Chicago's Hyde Park Herald reports that her "fresh, clear voice with subtle shadings was the perfect vehicle . . . sung with verve and beautiful lyricism."

Yet she calls herself, simply, irreverently, "screecher" and resides on the World Wide Web at

Tony Arnold '90 soprano and champion of contemporary music became in March 2001 the first vocalist ever to win First Prize at the International Gaudeamus Interpreters Competition in Rotterdam, Netherlands the oldest and most important competition for contemporary music performers. Tony then tuck-ed another First Prize neatly into her purse a few months later at the Louise D. McMahon International Music Competition, in Lawton, Oklahoma.

A Baltimore native who now calls Chicago home, Tony is definitely on the map.

According to Pauline Oliveros, former Visiting Professor of Composi-tion at Oberlin and a Gaudeamus juror, "Everyone on the jury was impressed with Tony's elegant singing. She really rose to the occasion and gave more in each round. The decision for the first prize was unanimous."

Pianist Jacob Greenberg '98 accompanied Arnold for both the Gaudeamus and the McMahon. For the latter, he received a special prize for Outstanding Piano Accompanist and Tony has nothing but gratitude for what she calls his "fabulous" collaborative contributions.

"Jacob is no mere accompanist," she says. "We perform chamber music of an extraordinary kind, and the recognition we have received in the past year has everything to do with an all-out, committed collaboration between the two of us. None of this would have been possible without Jacob's skill, sensitivity, facility, and keen understanding of every note of music we play together."

Also on her list of people to thank is Professor of Conducting Robert Spano '83, whom Tony considers a mentor. With Spano as pianist, in a September 1999 guest recital in Kulas Recital Hall she presented roughly half of her Gaudeamus and McMahon programs, including Oliver Knussen's "Whitman Settings," Gyorgy Kurtag's "Requiem for the Beloved," Gyorgy Ligeti's "Three Weores Songs," and Olivier Messiaen's "Poemes pour Mi."

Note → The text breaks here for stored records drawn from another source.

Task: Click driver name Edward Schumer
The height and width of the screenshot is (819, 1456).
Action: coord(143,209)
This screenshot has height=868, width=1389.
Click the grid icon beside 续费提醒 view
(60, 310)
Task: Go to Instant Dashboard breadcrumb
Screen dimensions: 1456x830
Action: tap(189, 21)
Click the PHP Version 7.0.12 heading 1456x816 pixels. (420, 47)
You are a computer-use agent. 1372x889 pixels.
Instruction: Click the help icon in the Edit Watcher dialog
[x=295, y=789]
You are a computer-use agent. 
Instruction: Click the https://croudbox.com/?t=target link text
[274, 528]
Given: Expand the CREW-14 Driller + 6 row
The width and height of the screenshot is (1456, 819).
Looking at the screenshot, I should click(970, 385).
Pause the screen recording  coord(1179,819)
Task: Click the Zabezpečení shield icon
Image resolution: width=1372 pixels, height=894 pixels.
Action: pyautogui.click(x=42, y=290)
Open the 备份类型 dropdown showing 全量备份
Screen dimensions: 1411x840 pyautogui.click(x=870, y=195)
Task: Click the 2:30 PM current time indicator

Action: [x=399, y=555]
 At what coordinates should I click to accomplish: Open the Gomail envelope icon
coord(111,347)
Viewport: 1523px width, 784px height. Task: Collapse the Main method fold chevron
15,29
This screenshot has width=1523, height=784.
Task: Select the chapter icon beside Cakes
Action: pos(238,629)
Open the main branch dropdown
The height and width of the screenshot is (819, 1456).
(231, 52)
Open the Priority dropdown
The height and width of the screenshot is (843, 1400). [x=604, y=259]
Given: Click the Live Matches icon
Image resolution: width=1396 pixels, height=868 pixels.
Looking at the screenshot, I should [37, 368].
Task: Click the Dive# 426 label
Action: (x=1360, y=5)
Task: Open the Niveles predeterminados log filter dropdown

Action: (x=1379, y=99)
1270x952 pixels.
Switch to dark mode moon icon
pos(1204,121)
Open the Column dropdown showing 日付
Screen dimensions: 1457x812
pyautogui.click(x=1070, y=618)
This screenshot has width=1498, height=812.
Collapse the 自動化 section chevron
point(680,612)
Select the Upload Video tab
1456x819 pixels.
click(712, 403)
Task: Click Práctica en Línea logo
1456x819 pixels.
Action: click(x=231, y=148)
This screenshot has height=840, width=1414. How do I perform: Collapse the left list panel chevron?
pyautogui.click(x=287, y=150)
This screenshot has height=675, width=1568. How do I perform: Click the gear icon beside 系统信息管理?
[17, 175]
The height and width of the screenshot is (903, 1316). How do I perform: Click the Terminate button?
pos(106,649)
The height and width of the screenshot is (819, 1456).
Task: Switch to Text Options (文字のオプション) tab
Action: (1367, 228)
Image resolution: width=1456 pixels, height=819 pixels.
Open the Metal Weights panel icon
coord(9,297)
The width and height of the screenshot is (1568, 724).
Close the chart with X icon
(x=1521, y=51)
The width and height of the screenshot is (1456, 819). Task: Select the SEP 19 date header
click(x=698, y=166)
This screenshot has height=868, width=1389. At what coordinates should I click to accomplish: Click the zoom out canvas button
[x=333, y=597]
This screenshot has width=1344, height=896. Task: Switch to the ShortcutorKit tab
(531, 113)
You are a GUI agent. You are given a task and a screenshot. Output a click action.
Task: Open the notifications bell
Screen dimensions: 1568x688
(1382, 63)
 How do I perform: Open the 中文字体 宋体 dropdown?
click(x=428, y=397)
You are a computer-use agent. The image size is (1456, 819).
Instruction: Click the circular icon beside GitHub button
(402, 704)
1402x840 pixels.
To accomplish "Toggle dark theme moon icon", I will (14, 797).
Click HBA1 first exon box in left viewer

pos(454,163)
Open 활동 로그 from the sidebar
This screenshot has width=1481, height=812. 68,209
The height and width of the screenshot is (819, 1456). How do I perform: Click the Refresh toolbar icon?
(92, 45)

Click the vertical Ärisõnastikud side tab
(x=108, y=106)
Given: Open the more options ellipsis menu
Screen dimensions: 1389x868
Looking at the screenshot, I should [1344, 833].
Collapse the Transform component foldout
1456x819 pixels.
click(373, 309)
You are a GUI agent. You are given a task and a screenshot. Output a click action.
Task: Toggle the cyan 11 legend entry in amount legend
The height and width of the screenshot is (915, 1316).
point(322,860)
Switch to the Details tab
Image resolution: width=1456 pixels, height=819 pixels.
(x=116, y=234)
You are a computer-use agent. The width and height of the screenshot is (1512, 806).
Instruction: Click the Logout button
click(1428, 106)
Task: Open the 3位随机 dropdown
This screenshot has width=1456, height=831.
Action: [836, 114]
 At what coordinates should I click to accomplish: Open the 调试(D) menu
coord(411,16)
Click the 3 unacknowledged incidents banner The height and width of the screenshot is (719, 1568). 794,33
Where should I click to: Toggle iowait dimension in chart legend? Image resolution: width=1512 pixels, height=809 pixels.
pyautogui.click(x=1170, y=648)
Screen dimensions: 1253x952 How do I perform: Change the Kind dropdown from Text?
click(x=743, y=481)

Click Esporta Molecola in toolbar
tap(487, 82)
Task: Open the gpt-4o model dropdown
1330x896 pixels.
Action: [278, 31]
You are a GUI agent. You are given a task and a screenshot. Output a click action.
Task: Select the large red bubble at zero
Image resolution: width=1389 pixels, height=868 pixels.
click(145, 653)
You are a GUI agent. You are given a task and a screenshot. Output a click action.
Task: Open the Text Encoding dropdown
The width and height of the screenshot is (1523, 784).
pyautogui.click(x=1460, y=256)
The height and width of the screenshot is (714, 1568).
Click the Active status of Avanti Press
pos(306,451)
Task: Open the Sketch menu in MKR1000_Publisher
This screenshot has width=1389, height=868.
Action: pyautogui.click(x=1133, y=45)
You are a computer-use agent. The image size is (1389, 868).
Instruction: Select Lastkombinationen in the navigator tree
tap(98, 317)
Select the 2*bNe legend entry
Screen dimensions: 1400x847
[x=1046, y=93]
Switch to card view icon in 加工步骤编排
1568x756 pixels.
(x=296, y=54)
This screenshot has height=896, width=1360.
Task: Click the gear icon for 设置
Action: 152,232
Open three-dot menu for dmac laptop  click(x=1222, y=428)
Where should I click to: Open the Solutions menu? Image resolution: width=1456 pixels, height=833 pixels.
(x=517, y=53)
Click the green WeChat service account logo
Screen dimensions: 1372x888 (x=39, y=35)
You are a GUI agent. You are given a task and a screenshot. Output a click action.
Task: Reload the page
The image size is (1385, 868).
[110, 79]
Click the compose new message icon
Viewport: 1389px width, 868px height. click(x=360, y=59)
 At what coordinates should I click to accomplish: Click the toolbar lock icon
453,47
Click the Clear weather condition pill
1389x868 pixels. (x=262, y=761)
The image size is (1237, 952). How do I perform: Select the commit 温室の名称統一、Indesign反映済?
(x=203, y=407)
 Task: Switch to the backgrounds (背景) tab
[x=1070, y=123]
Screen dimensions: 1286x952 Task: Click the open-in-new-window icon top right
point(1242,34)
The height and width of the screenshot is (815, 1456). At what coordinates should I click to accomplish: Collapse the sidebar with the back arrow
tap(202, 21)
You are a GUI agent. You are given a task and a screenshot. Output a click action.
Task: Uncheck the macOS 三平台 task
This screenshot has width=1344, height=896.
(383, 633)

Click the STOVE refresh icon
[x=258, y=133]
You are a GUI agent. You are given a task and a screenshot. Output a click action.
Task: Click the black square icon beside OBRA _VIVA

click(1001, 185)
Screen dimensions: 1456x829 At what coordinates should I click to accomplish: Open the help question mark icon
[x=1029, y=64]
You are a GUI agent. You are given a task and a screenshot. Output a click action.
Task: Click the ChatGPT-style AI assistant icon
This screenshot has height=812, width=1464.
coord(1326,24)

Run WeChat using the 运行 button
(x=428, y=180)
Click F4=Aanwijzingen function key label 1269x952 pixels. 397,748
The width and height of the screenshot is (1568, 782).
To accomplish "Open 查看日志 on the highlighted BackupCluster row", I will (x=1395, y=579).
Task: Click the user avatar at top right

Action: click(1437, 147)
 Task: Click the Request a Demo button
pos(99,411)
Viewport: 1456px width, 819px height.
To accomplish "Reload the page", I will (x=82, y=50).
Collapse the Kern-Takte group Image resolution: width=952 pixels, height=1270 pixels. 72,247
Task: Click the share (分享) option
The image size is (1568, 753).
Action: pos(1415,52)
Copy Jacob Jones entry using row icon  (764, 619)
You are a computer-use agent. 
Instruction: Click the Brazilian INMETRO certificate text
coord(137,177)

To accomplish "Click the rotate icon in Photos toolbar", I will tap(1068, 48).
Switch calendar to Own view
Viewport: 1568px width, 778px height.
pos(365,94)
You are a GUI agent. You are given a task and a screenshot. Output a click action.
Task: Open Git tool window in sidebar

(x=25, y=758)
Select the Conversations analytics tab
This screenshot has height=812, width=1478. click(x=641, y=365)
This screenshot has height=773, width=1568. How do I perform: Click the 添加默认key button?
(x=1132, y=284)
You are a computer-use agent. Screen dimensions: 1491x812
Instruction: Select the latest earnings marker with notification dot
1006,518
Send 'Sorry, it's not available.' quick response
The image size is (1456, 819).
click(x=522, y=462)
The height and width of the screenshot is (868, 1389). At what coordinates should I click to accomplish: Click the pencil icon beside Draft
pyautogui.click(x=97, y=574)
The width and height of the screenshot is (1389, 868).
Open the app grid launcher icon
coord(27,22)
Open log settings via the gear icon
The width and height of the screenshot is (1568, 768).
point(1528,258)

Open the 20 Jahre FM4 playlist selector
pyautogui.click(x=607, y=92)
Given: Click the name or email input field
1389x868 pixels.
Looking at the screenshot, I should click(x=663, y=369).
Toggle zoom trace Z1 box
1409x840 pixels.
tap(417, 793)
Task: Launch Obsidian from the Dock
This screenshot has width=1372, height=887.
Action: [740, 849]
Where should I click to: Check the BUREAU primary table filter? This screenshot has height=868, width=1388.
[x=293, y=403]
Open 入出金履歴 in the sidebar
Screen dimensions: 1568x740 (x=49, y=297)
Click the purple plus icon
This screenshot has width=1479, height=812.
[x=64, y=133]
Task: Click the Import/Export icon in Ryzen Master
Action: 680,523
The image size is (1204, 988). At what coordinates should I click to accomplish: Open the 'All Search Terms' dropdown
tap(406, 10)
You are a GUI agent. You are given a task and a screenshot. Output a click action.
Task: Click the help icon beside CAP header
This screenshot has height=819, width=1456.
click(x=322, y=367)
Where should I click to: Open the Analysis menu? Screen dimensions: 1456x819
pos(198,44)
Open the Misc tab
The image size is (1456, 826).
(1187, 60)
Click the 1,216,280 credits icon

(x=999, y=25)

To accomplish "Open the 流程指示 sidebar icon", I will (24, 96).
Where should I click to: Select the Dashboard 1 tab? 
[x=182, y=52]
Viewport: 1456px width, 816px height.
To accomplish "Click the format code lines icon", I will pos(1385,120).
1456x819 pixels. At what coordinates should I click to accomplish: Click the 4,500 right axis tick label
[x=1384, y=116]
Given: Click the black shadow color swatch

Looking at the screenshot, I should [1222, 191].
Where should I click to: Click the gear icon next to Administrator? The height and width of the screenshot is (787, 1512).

"Those were my first performances of the Kurtag, Ligeti, Knussen, and Messiaen," says Tony. "I learned so much from that Oberlin recital from the spontaneous exchange of musical ideas during the performance between Bob (Spano) and myself. Those
two hours did more to lift me to a higher level than any single experience of my adult musical life. It was a transcendental recital."

Tony's passion for new music is as evident in performances with Chicago's Contemporary Chamber Players, the Civic Orchestra of Chicago, Duo Atipica, eighth blackbird, The Furious Band, and others, as it is in the way she frames her discourse. She is more than an intellectual diva; she is an articulate advocate for the avant-garde.

When asked whether some audiences are more receptive to new music than others, she is pragmatic. "Any audience, of any nature, in any culture, in any location on this earth, is not going to be cheerfully receptive to new anything, especially if it is presented as such. That's human nature.

"We feel self-validated by participating in an accepted body of knowledge, and therefore we collectively resist 'the new.' This is not bad. It just is. I therefore suggest we remove the 'new' moniker altogether. Music is music, and appeal is contingent as much on the performance as on the quality of composition. At least two-thirds of the 19th-century canon stands as a testament to this. Audiences will accept most anything if the performance is compelling, direct, convincing, and honest.

"The bigger challenge is educating musicians in the vast and varied stylistic range that contemporary music encompasses. I find it very curious that in the cacophony of modern life, music students can still be offended by Ligeti's Atmospheres or Berio's Sinfonia. We're not doing anybody any favors by accepting at face value the history of music as told by Grout or the Norton Scores.

"Conservatory musicians today would do well to expand their focus well beyond 1750-1900 Europe, into music from several centuries before and after, and also non-western music. We all must be versatile and plural, and be able to dance the music of any era with conviction and freedom."

Tony, whose Oberlin professors included Associate Professor of Singing Richard Anderson, says the McMahon competition differed from the Gaudeamus in several ways, not the least of which was the fact that at McMahon, her program would be classified as avant-garde, while in Rotterdam it was downright conservative.

For this reason, Tony says, it was important at the McMahon for her to "draw the audience in, make them curious about what was happening," all the while staying true to the emotional content of the music.

"It is always gratifying to hear from an audience member that his or her mind was changed during the course of a concert. This happens with general audiences more often than many musicians think. The trick is to get in the emotional door right away. Then, they'll naturally open themselves to the experience, being less concerned about the printed program, with all those unfamiliar names of composers who haven't died yet."